*** Listed records ***

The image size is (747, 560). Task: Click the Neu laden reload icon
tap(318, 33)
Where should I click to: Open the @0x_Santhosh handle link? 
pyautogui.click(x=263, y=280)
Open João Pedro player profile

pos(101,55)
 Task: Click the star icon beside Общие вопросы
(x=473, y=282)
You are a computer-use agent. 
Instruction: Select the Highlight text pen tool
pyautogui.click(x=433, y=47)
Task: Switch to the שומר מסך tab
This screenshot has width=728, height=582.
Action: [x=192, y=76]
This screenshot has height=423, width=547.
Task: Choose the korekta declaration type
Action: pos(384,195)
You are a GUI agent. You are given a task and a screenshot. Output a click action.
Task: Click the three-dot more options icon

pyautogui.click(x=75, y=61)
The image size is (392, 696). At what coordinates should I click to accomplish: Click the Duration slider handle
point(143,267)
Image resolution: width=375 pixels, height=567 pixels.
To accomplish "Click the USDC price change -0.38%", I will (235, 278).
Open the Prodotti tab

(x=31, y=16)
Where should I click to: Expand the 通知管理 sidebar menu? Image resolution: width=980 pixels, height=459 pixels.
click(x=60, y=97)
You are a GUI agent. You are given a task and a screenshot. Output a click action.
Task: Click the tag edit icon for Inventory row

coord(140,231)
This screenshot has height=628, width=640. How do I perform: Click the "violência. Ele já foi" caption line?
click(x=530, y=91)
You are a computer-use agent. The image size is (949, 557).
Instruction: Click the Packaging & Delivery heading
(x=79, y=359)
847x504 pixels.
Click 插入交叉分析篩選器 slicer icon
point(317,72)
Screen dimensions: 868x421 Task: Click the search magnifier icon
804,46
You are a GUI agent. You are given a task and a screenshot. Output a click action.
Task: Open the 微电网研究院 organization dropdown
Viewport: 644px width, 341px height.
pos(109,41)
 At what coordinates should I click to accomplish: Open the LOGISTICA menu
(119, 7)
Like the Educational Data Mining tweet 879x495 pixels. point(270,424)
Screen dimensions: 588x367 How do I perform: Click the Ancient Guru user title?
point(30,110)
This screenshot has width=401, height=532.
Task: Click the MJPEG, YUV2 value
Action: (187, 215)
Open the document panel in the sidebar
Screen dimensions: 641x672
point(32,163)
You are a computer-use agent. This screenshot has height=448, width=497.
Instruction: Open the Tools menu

*** End of Listed records ***

** Problem to work on **
Repeat exactly the lines above from the line that contains "You are a computer-use agent. This" through the end. Include both of these ends; leave out everything else.

** Response box **
You are a computer-use agent. This screenshot has height=448, width=497.
Instruction: Open the Tools menu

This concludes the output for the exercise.